Problem details: Return, word for word, the stretch of records from the line containing "Task: Choose the red hospital H marker" through the line containing "Action: (1035, 466)", including both of those lines. Leave the pictures out.

— START OF Dataset records —

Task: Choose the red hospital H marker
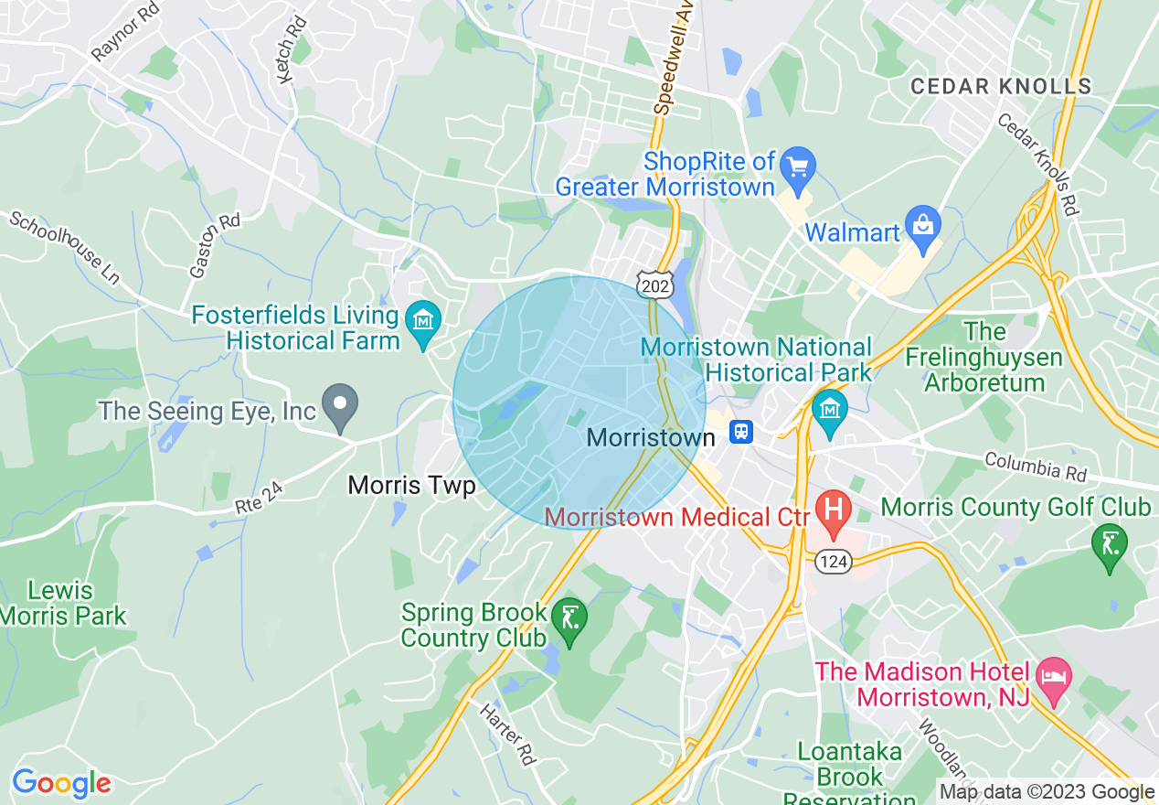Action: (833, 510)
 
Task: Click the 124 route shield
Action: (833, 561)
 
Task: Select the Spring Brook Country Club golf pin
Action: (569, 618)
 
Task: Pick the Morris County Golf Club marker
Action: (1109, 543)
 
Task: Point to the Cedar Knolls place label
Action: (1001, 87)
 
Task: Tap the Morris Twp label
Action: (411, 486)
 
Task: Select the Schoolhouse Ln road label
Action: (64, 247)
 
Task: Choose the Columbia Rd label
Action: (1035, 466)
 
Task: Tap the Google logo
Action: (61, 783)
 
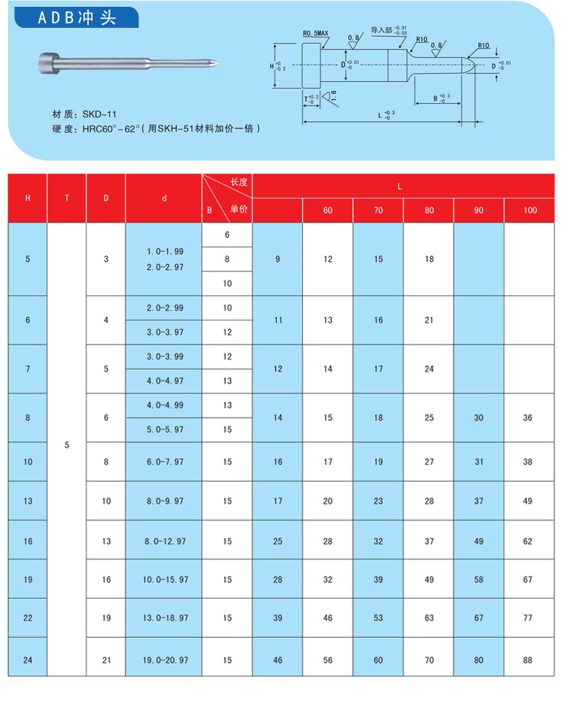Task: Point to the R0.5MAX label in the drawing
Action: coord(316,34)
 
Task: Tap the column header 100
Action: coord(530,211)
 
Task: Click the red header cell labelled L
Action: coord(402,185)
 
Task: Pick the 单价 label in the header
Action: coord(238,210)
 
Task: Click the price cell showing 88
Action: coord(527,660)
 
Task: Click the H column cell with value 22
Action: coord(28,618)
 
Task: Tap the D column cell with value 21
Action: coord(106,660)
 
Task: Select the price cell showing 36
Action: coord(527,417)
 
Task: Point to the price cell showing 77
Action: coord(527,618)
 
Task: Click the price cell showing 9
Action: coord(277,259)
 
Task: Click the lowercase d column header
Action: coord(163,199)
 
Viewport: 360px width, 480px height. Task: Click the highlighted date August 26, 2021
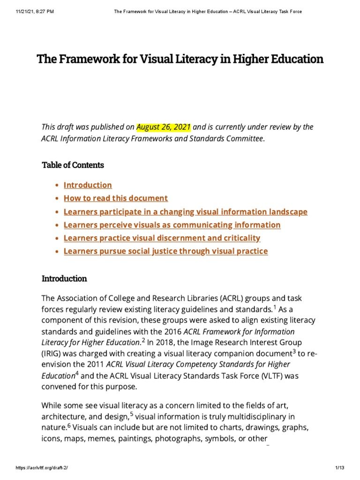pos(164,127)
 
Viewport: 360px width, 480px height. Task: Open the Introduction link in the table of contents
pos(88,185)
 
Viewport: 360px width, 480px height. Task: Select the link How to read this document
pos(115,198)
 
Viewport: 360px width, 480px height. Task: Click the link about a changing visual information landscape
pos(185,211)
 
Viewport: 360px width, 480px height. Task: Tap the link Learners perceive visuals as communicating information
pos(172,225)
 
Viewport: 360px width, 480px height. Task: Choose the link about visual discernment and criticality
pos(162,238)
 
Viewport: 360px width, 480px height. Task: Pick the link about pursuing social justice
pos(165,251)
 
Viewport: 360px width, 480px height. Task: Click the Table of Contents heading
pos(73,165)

— END OF Dataset records —
— START OF Dataset records —

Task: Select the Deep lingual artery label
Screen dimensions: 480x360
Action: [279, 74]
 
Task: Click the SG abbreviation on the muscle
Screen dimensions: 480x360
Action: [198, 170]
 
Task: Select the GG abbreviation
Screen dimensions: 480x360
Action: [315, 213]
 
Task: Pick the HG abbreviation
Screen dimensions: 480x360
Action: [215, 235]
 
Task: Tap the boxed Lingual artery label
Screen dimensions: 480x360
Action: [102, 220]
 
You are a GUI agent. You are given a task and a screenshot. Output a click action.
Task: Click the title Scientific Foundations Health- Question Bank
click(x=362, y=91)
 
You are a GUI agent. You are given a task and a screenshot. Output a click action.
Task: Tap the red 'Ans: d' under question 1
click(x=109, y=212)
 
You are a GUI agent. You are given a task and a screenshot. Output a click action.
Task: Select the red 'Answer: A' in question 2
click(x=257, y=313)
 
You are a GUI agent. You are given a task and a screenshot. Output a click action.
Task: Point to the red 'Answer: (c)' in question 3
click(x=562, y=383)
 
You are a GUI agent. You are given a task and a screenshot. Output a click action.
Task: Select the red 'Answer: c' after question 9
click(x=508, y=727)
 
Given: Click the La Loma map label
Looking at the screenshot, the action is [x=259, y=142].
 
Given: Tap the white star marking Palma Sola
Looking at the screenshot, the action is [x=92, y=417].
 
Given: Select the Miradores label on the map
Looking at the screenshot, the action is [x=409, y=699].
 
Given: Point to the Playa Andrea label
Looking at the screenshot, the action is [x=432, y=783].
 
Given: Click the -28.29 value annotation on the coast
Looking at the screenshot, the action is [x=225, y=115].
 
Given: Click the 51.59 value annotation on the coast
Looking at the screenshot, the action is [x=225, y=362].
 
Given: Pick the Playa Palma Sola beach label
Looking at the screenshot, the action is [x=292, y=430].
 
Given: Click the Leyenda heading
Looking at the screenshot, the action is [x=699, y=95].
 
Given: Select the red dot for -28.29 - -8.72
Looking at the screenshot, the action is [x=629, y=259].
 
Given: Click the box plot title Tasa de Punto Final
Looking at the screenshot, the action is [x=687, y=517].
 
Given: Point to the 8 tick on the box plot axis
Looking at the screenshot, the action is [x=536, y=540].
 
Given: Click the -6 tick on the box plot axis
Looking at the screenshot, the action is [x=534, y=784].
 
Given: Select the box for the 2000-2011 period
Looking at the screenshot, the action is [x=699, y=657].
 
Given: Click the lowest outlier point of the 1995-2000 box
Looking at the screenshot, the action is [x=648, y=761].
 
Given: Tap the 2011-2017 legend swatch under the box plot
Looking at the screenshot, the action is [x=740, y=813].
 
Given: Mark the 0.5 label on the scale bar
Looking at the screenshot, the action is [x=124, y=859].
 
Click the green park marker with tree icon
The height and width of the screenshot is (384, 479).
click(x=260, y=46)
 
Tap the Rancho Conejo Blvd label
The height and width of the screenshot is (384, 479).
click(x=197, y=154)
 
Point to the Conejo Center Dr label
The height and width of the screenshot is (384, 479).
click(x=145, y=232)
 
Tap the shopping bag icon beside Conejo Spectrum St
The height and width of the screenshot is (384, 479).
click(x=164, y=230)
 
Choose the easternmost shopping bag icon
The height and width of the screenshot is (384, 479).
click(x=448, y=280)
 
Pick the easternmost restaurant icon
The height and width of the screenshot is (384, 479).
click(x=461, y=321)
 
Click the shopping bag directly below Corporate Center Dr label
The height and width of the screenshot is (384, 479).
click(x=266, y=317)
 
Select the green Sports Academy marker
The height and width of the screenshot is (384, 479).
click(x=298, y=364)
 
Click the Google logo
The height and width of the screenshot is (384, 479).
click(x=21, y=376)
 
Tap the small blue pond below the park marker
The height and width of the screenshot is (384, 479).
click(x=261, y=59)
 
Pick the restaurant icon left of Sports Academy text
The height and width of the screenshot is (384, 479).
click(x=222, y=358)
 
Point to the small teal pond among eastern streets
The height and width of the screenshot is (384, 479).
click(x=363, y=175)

— END OF Dataset records —
— START OF Dataset records —

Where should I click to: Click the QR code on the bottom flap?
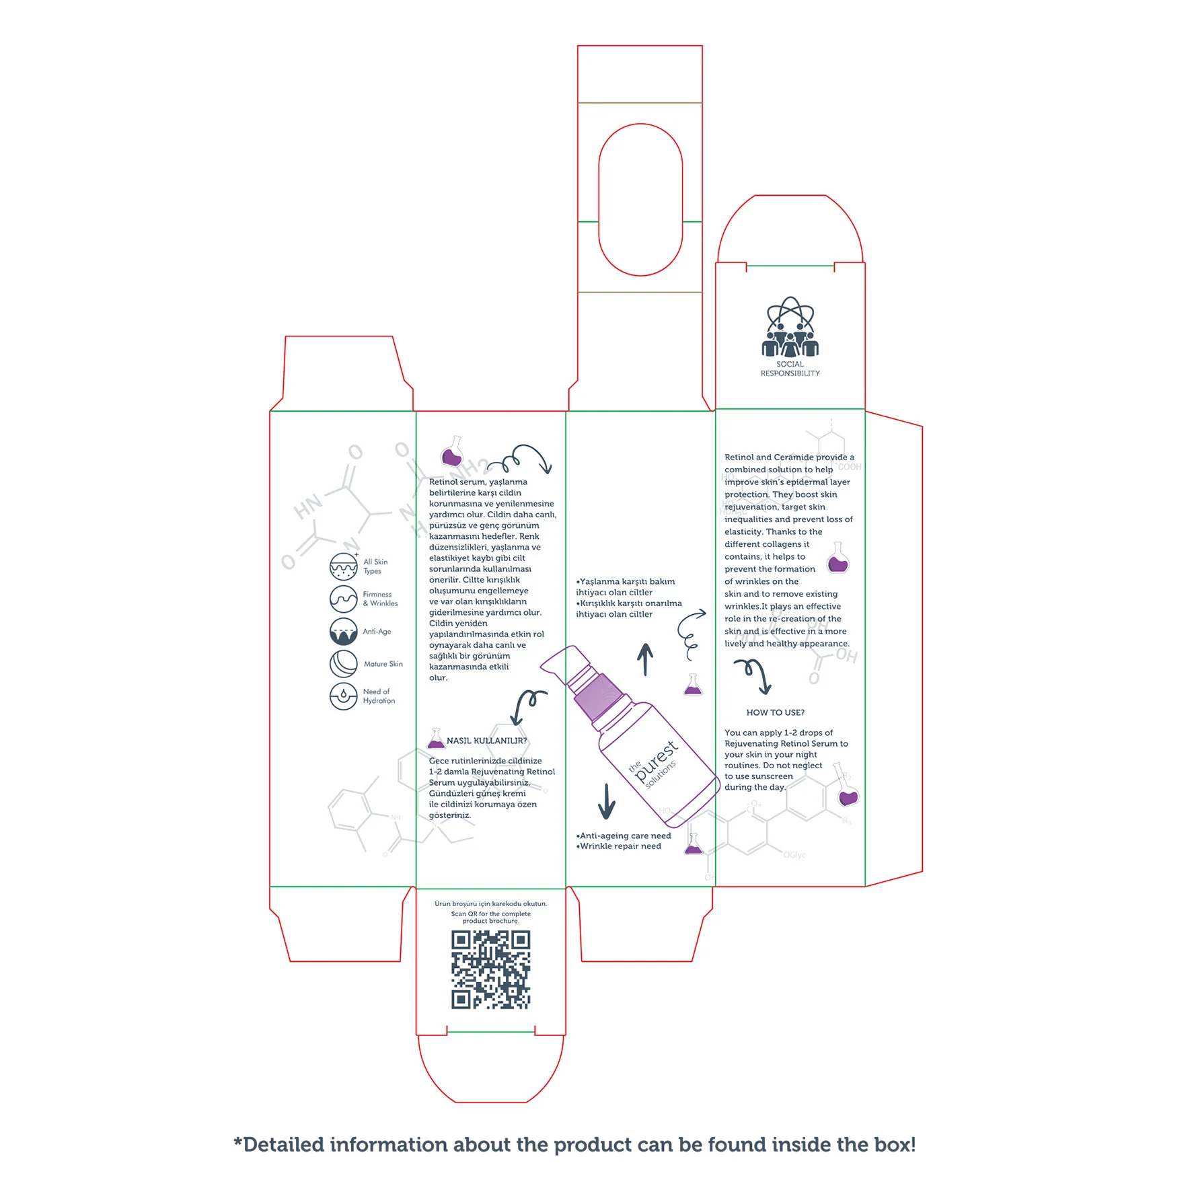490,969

— END OF Dataset records —

Answer to this task:
Task: Choose the red hospital H marker
Action: (833, 510)
 
Task: Click the 124 route shield
Action: (833, 561)
 
Task: Select the Spring Brook Country Club golf pin
Action: (569, 618)
 
Task: Pick the Morris County Golf Club marker
Action: (1109, 543)
 
Task: Point to the Cedar Knolls place label
Action: (1001, 87)
 
Task: Tap the Morris Twp label
Action: (411, 486)
 
Task: Select the Schoolhouse Ln road label
Action: (64, 247)
 
Task: Choose the Columbia Rd label
Action: (1035, 466)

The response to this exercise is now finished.